At bottom, I think the Eleventh Circuit probably shouldn’t have decided questions about Johnson’s retroactivity without first addressing whether it was even necessary to do so—that is, without first deciding whether Johnson even applied to defendants sentenced under the career-offender Guideline. That is all the more true given that the Eleventh Circuit seemed to be of the view that it is an easy call that Johnson does not apply to the career-offender Guideline—the court noted that the Supreme Court has never entertained a vagueness challenge to the Guidelines, and that four courts of appeals held that Guidelines, even mandatory ones, could never be unconstitutionally vague. (I can’t help but note that the Eleventh Circuit’s reasoning for why the Supreme Court has not made Johnson retroactive—which assumes that Guidelines aren’t amenable to vagueness challenges—is in tension with its threshold assumption that Johnson applies to the Guidelines. And whether the Guidelines—especially mandatory versions—are amenable to vagueness challenges is, in my opinion, a more difficult question after Booker and Johnson.) But because the Eleventh Circuit didn’t address whether Johnson applies to the career-offender Guideline, we’re left with a potentially unnecessary circuit split and a fair amount of uncertainty about who, exactly, the Eleventh Circuit has said cannot be resentenced in light of Johnson.
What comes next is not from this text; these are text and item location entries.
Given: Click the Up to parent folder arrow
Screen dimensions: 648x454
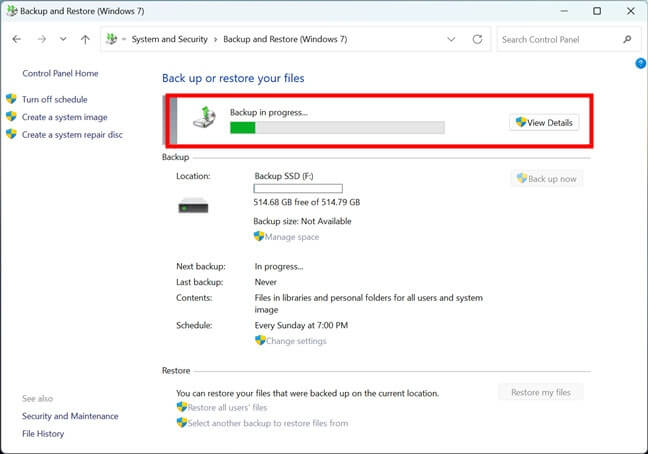Looking at the screenshot, I should coord(85,39).
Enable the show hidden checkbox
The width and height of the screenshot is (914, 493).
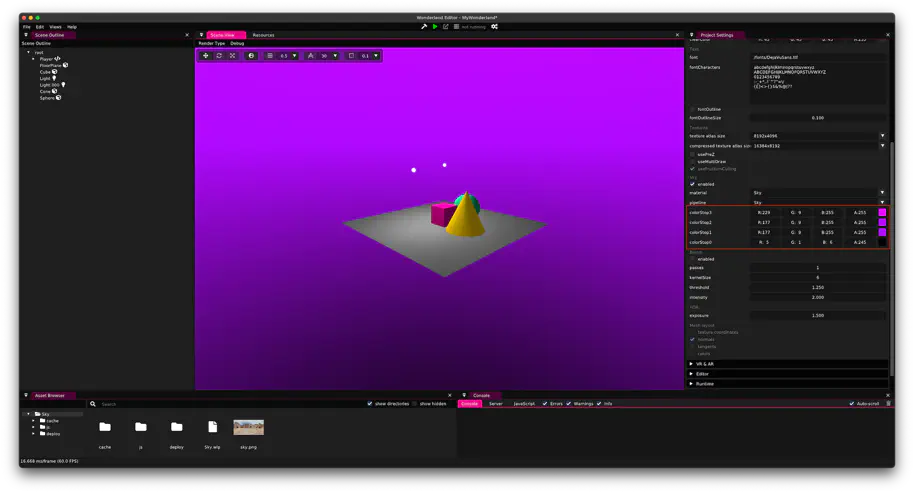(x=415, y=404)
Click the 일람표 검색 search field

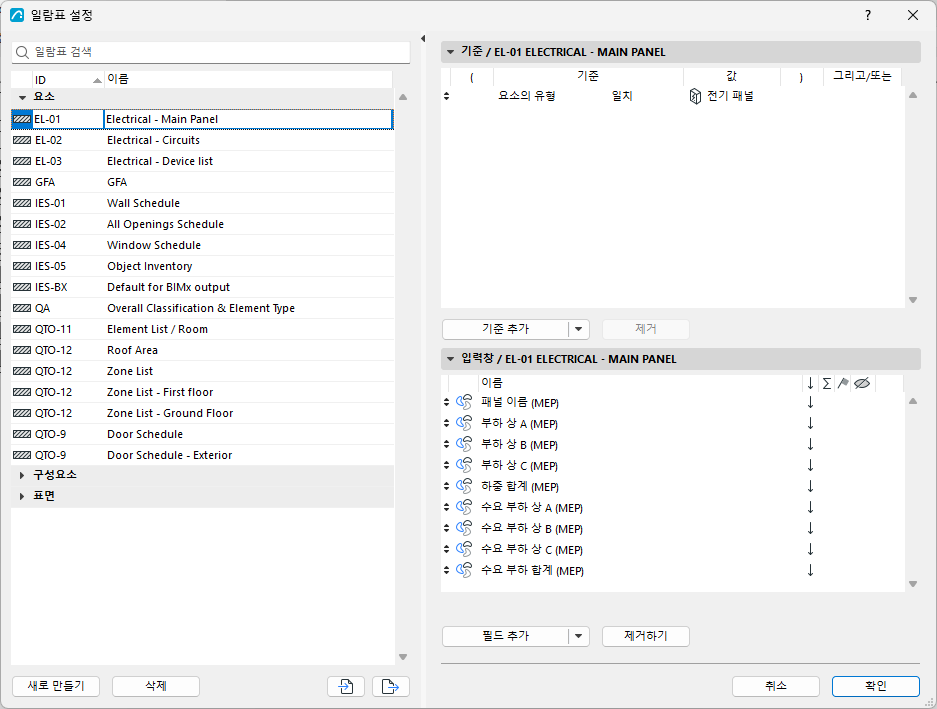click(211, 53)
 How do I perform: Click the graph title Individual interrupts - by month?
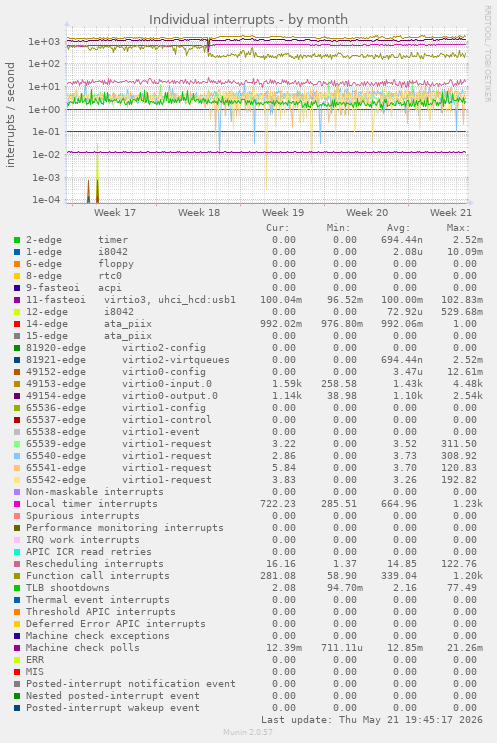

I’ll close with one other unhappy note. AEDPA greatly circumscribes the Supreme Court’s ability to review the Eleventh Circuit’s determinations. Under title 28 section 2244(b)(3)(E), “the grant or denial of an authorization by a court of appeals to file a second or successive application shall not be appealable and shall not be the subject of a petition for rehearing or for a writ of certiorari.” In Felker v. Turpin, the Supreme Court upheld this provision against a constitutional challenge, noting that §2244 did not repeal the Court’s jurisdiction to entertain “original” petitions for habeas corpus—petitions that are filed directly in the Supreme Court (under §2241). An “original” petition in Rivero would make the same argument that was made in the court of appeals, but the Court wouldn’t technically be reviewing the judgment of the court of appeals.
But “original” habeas petitions aren’t a full substitute for petitions for certiorari. “Original” habeas petitions are rarely granted. Felker didn’t decide whether the statutory limitations on courts of appeals’ (and district court’s) authority to grant habeas petitions also apply to the Supreme Court’s authority to grant original habeas petitions under §2241. (The prisoner in Felker had been convicted in state court; therefore the relevant statutory limitations were those contained in §2254 rather than §2255. And §2255(e) at least seems to contemplate that a court would sometimes be able to grant a writ under §2241 even though it could not do so under §2255.) But Felker did note that, under the Supreme Court’s own rules, original petitions are rarely granted—they are granted only in “exceptional circumstances.” I’m not sure what those exceptional circumstances would be, but getting the Court to hear an original petition in Rivero may be an insurmountable barrier.